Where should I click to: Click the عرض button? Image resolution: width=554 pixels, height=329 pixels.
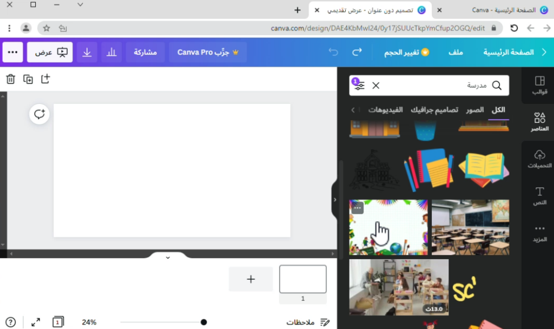49,52
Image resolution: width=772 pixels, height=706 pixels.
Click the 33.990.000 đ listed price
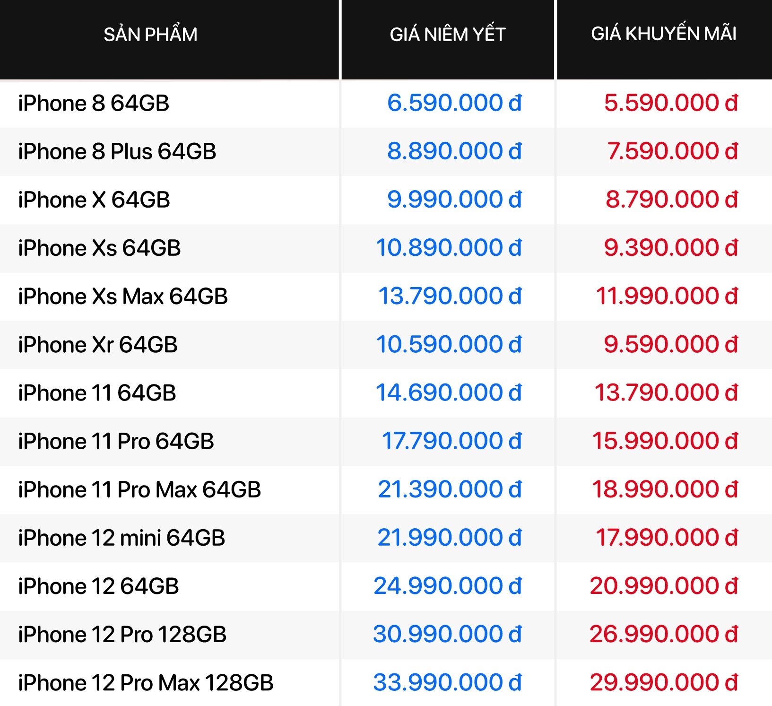pos(447,682)
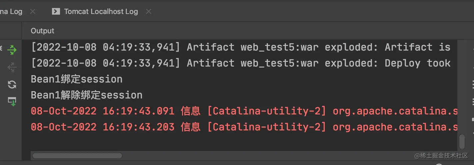Click the 'Deploy took' log line
This screenshot has width=474, height=165.
[x=240, y=63]
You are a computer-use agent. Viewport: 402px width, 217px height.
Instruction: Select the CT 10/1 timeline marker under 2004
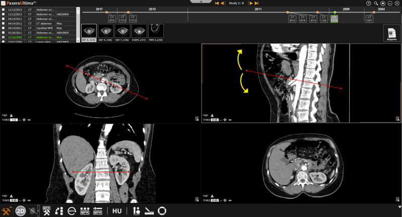369,19
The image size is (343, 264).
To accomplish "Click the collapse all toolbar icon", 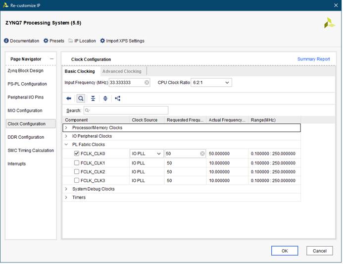I will click(x=93, y=99).
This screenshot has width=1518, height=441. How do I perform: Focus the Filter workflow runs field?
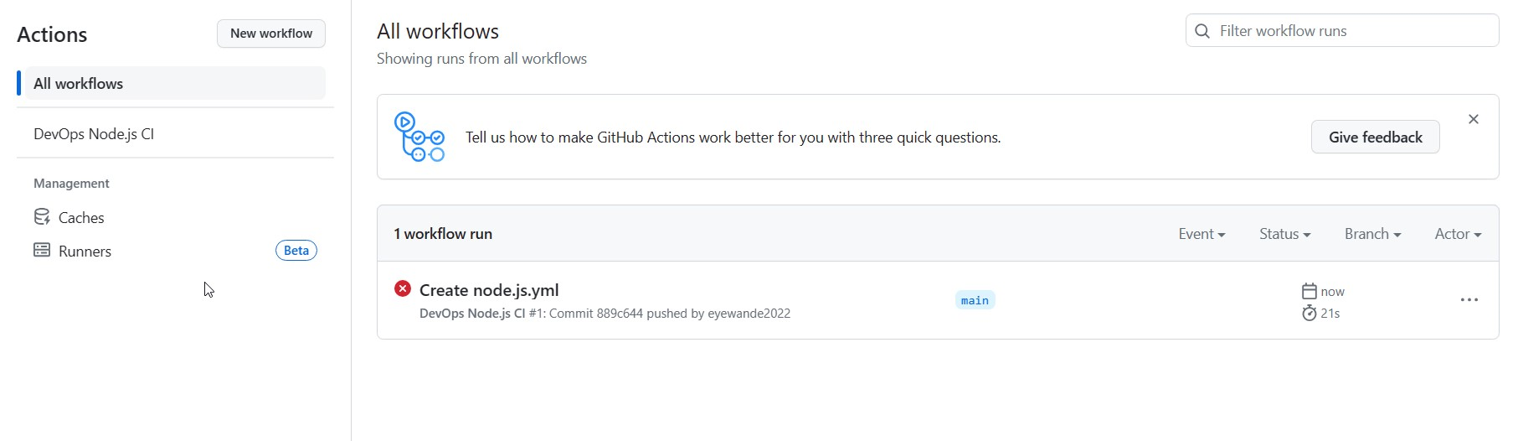1352,31
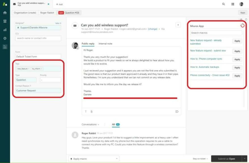Switch to the Internal note tab

pos(105,44)
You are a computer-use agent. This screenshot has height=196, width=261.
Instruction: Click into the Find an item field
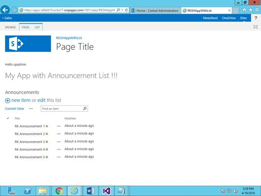coord(62,108)
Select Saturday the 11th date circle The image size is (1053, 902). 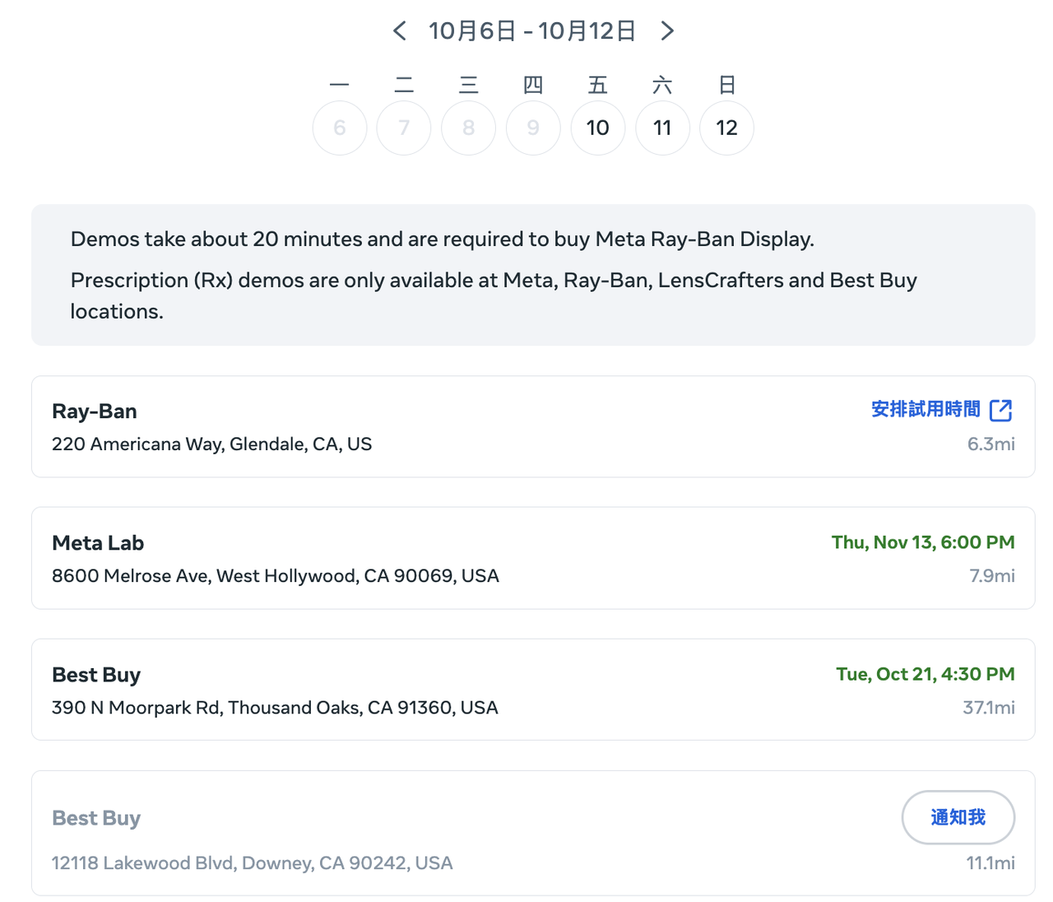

----------

§ EXERCISE DIRECTIONS:
Those lines of the records that contain the string "agent" should be identified and copied.

§ WORKED SOLUTION:
You are a computer-use agent. Viewport: 402px width, 217px height.
You are a computer-use agent. This screenshot has height=196, width=261.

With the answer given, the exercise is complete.